**Assignment**
Line count for the string "blue" in the records below: report that figure and nothing else.

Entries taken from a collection
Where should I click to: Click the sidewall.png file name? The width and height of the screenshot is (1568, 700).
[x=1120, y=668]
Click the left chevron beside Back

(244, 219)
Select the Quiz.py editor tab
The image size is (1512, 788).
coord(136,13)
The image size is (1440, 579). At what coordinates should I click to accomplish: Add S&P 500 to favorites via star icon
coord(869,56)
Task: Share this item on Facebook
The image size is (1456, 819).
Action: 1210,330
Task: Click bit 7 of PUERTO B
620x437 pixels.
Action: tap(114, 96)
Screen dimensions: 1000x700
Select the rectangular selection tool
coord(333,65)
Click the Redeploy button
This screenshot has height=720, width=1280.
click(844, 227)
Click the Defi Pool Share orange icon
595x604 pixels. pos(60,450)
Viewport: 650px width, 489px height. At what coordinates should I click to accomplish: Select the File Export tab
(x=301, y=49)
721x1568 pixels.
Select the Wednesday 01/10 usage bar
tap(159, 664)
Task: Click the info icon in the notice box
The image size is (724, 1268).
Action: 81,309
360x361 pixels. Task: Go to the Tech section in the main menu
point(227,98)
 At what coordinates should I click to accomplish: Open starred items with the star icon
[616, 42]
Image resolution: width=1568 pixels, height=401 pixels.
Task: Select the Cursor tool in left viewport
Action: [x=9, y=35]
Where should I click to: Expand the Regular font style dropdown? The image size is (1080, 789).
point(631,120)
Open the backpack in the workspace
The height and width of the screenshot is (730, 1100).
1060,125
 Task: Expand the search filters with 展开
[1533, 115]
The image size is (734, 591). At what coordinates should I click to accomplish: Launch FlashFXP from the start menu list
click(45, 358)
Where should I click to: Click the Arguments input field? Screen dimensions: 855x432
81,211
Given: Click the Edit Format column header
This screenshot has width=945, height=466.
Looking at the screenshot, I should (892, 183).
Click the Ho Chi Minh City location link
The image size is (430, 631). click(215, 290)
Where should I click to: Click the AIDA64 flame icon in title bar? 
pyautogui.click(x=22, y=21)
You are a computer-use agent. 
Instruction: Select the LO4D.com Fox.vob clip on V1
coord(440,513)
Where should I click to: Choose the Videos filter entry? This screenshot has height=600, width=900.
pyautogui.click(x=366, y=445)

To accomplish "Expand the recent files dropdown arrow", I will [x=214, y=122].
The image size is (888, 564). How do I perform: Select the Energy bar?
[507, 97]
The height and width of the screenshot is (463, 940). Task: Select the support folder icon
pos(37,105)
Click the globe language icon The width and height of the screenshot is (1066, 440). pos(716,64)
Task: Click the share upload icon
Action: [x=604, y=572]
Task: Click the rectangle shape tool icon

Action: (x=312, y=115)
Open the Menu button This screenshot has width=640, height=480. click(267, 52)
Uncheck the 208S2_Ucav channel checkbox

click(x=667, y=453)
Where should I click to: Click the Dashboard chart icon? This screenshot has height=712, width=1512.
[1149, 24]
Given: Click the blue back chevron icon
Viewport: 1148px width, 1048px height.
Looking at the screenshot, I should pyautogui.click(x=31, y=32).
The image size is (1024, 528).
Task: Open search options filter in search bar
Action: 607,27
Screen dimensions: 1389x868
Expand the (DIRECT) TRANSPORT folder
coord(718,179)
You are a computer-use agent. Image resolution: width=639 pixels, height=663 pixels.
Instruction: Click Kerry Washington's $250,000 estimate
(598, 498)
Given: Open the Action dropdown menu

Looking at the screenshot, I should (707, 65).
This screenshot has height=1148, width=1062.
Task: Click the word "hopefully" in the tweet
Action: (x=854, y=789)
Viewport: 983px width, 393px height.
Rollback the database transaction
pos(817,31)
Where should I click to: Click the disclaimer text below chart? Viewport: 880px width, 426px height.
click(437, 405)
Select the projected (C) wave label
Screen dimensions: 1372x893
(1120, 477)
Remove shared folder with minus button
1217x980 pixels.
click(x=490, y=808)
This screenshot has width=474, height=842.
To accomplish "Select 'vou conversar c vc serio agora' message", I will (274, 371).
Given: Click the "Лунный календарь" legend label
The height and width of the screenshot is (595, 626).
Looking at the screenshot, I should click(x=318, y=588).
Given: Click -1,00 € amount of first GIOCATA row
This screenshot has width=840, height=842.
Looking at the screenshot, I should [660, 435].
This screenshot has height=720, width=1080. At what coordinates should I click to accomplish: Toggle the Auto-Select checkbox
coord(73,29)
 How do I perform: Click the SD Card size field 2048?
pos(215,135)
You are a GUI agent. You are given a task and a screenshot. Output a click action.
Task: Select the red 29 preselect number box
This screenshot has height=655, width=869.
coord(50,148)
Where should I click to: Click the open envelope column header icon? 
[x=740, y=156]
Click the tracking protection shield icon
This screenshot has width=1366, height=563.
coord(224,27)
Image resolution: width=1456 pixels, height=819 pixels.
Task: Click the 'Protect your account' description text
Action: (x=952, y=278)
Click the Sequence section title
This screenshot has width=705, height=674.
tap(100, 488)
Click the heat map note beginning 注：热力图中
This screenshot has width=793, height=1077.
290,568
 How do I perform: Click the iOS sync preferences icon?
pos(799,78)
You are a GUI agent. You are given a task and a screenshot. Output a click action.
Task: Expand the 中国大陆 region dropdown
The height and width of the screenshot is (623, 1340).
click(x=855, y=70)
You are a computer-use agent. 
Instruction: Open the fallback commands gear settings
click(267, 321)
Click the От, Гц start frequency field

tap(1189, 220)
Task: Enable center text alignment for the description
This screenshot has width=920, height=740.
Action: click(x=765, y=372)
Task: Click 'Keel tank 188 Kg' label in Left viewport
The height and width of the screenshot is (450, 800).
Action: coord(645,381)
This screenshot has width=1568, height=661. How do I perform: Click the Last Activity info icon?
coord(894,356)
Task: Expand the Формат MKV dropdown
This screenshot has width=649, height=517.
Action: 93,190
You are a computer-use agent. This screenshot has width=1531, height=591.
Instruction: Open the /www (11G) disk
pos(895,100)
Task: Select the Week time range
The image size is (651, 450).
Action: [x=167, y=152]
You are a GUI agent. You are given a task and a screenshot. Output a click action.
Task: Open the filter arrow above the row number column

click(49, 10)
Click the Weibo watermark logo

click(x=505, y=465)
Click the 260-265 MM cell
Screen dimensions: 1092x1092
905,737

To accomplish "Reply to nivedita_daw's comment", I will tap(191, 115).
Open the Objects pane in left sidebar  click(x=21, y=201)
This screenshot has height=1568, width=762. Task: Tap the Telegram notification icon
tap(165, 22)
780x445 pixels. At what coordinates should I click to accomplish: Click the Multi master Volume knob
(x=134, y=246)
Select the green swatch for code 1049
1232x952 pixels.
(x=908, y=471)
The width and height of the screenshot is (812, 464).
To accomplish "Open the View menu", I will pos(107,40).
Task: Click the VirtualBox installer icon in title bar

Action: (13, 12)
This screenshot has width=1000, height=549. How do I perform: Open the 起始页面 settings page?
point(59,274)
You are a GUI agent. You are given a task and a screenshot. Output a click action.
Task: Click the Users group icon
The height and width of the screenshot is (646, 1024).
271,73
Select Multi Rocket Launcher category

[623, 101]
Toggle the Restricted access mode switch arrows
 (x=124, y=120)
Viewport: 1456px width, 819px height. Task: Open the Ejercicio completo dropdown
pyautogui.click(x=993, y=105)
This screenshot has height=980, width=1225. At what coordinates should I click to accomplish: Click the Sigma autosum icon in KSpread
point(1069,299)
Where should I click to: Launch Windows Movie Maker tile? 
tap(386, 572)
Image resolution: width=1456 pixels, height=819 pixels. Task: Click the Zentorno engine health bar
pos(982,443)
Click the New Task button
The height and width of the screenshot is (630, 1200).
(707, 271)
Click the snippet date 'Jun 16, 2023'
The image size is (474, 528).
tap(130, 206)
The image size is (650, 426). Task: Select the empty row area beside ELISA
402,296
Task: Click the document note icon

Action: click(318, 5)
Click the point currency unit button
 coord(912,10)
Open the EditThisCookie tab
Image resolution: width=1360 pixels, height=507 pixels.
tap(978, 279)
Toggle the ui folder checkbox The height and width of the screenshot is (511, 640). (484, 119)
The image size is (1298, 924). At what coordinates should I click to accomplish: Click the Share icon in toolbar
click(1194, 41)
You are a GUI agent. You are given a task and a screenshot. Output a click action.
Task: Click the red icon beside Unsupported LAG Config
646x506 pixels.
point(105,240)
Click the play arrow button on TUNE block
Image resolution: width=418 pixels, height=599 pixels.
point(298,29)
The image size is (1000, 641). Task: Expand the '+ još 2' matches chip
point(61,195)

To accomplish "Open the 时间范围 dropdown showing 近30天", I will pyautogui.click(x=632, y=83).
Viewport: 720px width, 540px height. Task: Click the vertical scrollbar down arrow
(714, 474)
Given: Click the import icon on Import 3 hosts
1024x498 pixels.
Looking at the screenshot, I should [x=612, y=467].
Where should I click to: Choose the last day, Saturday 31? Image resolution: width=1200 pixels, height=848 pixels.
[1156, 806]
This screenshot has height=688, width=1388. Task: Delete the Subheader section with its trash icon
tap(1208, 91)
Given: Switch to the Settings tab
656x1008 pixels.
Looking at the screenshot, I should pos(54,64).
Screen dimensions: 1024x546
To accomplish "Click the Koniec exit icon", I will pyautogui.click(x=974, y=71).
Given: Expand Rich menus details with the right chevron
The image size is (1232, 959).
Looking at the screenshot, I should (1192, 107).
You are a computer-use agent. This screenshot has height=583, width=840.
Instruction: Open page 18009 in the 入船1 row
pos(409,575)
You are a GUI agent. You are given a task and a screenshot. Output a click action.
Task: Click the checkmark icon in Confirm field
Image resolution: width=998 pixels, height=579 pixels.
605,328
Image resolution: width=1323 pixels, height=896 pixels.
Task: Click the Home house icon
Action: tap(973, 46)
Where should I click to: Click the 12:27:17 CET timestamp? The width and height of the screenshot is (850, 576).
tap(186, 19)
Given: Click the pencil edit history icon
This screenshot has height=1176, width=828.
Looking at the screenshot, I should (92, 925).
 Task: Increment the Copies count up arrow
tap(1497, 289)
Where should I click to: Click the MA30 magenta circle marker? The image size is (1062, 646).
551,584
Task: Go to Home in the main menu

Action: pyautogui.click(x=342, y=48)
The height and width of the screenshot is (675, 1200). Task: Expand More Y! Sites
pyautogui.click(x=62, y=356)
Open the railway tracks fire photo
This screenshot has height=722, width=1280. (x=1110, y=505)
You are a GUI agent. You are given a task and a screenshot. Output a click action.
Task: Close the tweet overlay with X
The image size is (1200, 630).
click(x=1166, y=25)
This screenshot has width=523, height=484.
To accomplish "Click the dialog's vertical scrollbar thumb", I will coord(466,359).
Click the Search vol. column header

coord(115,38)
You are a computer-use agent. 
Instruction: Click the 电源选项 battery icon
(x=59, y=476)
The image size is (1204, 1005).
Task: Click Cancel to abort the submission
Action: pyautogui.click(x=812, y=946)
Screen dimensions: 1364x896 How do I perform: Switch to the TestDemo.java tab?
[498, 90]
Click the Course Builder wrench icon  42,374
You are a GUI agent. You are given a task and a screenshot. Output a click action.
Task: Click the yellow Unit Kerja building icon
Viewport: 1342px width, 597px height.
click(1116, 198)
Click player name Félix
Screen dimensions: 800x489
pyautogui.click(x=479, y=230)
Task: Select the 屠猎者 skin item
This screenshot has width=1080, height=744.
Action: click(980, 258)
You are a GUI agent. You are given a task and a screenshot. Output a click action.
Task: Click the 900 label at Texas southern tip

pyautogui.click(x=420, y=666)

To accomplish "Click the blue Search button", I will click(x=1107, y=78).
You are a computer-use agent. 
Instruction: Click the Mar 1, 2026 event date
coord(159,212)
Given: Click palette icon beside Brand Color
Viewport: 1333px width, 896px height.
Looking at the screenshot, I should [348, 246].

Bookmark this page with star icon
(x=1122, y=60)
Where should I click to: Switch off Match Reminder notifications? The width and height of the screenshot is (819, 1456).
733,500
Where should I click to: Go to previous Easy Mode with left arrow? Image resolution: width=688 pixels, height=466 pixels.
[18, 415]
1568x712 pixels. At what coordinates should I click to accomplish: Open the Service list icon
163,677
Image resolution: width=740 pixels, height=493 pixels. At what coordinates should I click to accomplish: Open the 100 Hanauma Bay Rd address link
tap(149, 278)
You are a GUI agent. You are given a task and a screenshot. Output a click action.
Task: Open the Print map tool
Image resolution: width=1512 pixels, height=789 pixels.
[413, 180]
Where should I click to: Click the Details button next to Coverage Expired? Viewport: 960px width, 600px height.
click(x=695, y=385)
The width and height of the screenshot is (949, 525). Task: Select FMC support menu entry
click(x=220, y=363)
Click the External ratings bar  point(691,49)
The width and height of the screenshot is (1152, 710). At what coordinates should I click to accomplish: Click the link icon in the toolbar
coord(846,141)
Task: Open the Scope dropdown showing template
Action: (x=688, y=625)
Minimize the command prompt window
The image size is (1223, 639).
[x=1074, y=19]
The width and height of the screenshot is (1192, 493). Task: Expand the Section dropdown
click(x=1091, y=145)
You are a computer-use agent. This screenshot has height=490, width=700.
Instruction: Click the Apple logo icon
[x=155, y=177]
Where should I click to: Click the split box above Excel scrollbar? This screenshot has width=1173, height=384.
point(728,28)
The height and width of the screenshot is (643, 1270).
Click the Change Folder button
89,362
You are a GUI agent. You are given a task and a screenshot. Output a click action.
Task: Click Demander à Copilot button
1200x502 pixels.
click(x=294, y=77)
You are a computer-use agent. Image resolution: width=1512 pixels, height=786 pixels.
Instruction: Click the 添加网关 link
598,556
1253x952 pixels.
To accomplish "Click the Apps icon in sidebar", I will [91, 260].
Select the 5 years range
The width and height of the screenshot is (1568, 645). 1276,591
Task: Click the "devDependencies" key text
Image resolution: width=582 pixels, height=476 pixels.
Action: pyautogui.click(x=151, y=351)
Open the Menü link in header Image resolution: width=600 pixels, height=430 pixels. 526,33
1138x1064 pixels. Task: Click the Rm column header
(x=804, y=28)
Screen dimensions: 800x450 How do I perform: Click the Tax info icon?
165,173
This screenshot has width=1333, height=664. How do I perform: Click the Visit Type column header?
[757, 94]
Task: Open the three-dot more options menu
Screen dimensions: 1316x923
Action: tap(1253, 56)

**Task result**
2